In a previous article, we explored a paper from Americans for Financial Reform outlining key reforms needed to prevent and stabilize a future financial crisis. In April, the International Monetary Fund released the Global Financial Stability Report: Vulnerabilities in a Maturing Credit Cycle.
The global financial sector continues as “accommodative” as shocks at the end of 2018 did not accumulate to cause meaningful damage in the financial sector. Nevertheless, the global credit cycle is maturing and causing alarm for policymakers.
Key risks in 2019
- Corporate sector debt in advanced economies.
- Europe’s, specifically Italy, troubled sovereign-financial debt.
- Chinese decline impacting the world economy.
- Benchmark indices impacted by instability in emerging markets.
- Housing market correction.
The major risk echoed in global financial reports focuses on corporate debt. The risk of elevated corporate debt occurs in countries that account for 70% of the world’s GDP. In a previous article, the risk of corporate debt could cause firms to restructure, but the risk of widespread financial contagion remains low.
The report outlines numerous indicators that the IMF is monitoring around each of the risk areas.
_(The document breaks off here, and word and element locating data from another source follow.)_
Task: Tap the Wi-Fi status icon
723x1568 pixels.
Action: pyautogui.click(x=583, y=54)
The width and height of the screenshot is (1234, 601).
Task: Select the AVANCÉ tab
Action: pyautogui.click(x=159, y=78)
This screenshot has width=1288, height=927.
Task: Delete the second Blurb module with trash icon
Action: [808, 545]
One indicator identifies the channels of contagion in the sovereign-financial sector. The below graphic depicts a significant strain on insurers and an impact on companies and households that includes higher interest rates and an economic slowdown.
The report lists policy recommendations to contain financial vulnerabilities including:
- Capital requirements to cool credit growth.
- Establish stress tests and debt mitigation tools for highly leveraged corporates.
- Review of underwriting policy at critical banks.
- Ensure financial stability in non-bank housing lenders.
- Establish a framework for preventing contagion in the insurance industry.
- Establish stress tests and policies to calculate and manage leverage for asset managers.
The report also lists specific policies to address the sovereign-bank nexus and increase resiliency in emerging markets and China.